PROBLEM TO SOLVE >>
The expected output is every entry that follows, reproduced exactly.

DATA PROVIDED >>
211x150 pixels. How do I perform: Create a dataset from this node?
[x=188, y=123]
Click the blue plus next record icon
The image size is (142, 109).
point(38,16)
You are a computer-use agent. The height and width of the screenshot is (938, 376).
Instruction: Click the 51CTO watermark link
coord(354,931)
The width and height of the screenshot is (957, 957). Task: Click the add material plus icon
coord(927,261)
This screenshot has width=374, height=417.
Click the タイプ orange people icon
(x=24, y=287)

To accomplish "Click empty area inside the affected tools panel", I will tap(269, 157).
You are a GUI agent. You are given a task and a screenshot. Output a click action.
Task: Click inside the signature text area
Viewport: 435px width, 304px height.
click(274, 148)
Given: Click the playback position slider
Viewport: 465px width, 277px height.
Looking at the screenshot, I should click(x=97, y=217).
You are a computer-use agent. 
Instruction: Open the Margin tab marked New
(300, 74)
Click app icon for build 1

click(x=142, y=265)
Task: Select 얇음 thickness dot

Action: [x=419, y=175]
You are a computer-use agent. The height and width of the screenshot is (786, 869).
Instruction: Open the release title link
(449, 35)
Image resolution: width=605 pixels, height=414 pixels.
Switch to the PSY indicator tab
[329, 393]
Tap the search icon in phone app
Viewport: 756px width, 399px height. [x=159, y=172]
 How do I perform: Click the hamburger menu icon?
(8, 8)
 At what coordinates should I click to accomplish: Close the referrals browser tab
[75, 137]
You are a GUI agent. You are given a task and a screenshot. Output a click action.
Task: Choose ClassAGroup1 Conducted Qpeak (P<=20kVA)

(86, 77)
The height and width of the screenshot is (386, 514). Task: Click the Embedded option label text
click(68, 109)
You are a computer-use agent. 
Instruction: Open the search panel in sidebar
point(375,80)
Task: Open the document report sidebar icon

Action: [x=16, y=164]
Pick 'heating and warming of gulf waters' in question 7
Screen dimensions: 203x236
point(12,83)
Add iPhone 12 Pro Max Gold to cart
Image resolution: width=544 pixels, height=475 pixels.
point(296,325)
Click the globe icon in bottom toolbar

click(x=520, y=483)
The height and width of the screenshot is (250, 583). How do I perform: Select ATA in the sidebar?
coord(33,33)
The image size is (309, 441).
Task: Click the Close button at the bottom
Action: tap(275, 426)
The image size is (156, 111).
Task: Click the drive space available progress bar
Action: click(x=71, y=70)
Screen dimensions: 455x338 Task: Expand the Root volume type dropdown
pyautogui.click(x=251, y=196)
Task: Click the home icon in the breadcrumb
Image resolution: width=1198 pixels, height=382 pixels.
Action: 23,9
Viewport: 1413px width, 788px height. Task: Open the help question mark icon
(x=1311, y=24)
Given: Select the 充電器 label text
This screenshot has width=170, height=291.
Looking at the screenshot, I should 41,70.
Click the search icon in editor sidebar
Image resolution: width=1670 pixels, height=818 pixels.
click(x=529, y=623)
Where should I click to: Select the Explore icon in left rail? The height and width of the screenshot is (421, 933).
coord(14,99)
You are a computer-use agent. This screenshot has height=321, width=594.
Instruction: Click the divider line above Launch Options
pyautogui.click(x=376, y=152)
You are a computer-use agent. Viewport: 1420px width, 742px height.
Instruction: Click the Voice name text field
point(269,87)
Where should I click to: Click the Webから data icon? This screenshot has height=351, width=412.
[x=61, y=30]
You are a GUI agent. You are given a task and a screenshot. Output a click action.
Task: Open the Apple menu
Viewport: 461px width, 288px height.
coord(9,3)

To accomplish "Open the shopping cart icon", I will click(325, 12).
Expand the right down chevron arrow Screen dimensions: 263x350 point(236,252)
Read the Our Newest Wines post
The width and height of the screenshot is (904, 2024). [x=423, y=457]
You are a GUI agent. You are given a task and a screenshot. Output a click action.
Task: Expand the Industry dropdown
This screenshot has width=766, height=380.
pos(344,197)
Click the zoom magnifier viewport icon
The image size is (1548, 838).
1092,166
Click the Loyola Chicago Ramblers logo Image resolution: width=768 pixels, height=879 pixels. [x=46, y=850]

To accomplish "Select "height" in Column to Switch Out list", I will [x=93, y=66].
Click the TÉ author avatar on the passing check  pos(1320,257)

ANSWER FOR THE TASK >>
211x150 pixels. How do I perform: Create a dataset from this node?
[x=188, y=123]
Click the blue plus next record icon
The image size is (142, 109).
point(38,16)
You are a computer-use agent. The height and width of the screenshot is (938, 376).
Instruction: Click the 51CTO watermark link
coord(354,931)
The width and height of the screenshot is (957, 957). Task: Click the add material plus icon
coord(927,261)
This screenshot has width=374, height=417.
Click the タイプ orange people icon
(x=24, y=287)

To accomplish "Click empty area inside the affected tools panel", I will tap(269, 157).
You are a GUI agent. You are given a task and a screenshot. Output a click action.
Task: Click inside the signature text area
Viewport: 435px width, 304px height.
click(274, 148)
Given: Click the playback position slider
Viewport: 465px width, 277px height.
Looking at the screenshot, I should click(x=97, y=217).
You are a computer-use agent. 
Instruction: Open the Margin tab marked New
(300, 74)
Click app icon for build 1

click(x=142, y=265)
Task: Select 얇음 thickness dot

Action: [x=419, y=175]
You are a computer-use agent. The height and width of the screenshot is (786, 869).
Instruction: Open the release title link
(449, 35)
Image resolution: width=605 pixels, height=414 pixels.
Switch to the PSY indicator tab
[329, 393]
Tap the search icon in phone app
Viewport: 756px width, 399px height. [x=159, y=172]
 How do I perform: Click the hamburger menu icon?
(8, 8)
 At what coordinates should I click to accomplish: Close the referrals browser tab
[75, 137]
You are a GUI agent. You are given a task and a screenshot. Output a click action.
Task: Choose ClassAGroup1 Conducted Qpeak (P<=20kVA)

(86, 77)
The height and width of the screenshot is (386, 514). Task: Click the Embedded option label text
click(68, 109)
You are a computer-use agent. 
Instruction: Open the search panel in sidebar
point(375,80)
Task: Open the document report sidebar icon

Action: [x=16, y=164]
Pick 'heating and warming of gulf waters' in question 7
Screen dimensions: 203x236
point(12,83)
Add iPhone 12 Pro Max Gold to cart
Image resolution: width=544 pixels, height=475 pixels.
point(296,325)
Click the globe icon in bottom toolbar

click(x=520, y=483)
The height and width of the screenshot is (250, 583). How do I perform: Select ATA in the sidebar?
coord(33,33)
The image size is (309, 441).
Task: Click the Close button at the bottom
Action: tap(275, 426)
The image size is (156, 111).
Task: Click the drive space available progress bar
Action: click(x=71, y=70)
Screen dimensions: 455x338 Task: Expand the Root volume type dropdown
pyautogui.click(x=251, y=196)
Task: Click the home icon in the breadcrumb
Image resolution: width=1198 pixels, height=382 pixels.
Action: 23,9
Viewport: 1413px width, 788px height. Task: Open the help question mark icon
(x=1311, y=24)
Given: Select the 充電器 label text
This screenshot has width=170, height=291.
Looking at the screenshot, I should 41,70.
Click the search icon in editor sidebar
Image resolution: width=1670 pixels, height=818 pixels.
click(x=529, y=623)
Where should I click to: Select the Explore icon in left rail? The height and width of the screenshot is (421, 933).
coord(14,99)
You are a computer-use agent. This screenshot has height=321, width=594.
Instruction: Click the divider line above Launch Options
pyautogui.click(x=376, y=152)
You are a computer-use agent. Viewport: 1420px width, 742px height.
Instruction: Click the Voice name text field
point(269,87)
Where should I click to: Click the Webから data icon? This screenshot has height=351, width=412.
[x=61, y=30]
You are a GUI agent. You are given a task and a screenshot. Output a click action.
Task: Open the Apple menu
Viewport: 461px width, 288px height.
coord(9,3)

To accomplish "Open the shopping cart icon", I will click(325, 12).
Expand the right down chevron arrow Screen dimensions: 263x350 point(236,252)
Read the Our Newest Wines post
The width and height of the screenshot is (904, 2024). [x=423, y=457]
You are a GUI agent. You are given a task and a screenshot. Output a click action.
Task: Expand the Industry dropdown
This screenshot has width=766, height=380.
pos(344,197)
Click the zoom magnifier viewport icon
The image size is (1548, 838).
1092,166
Click the Loyola Chicago Ramblers logo Image resolution: width=768 pixels, height=879 pixels. [x=46, y=850]

To accomplish "Select "height" in Column to Switch Out list", I will [x=93, y=66].
Click the TÉ author avatar on the passing check  pos(1320,257)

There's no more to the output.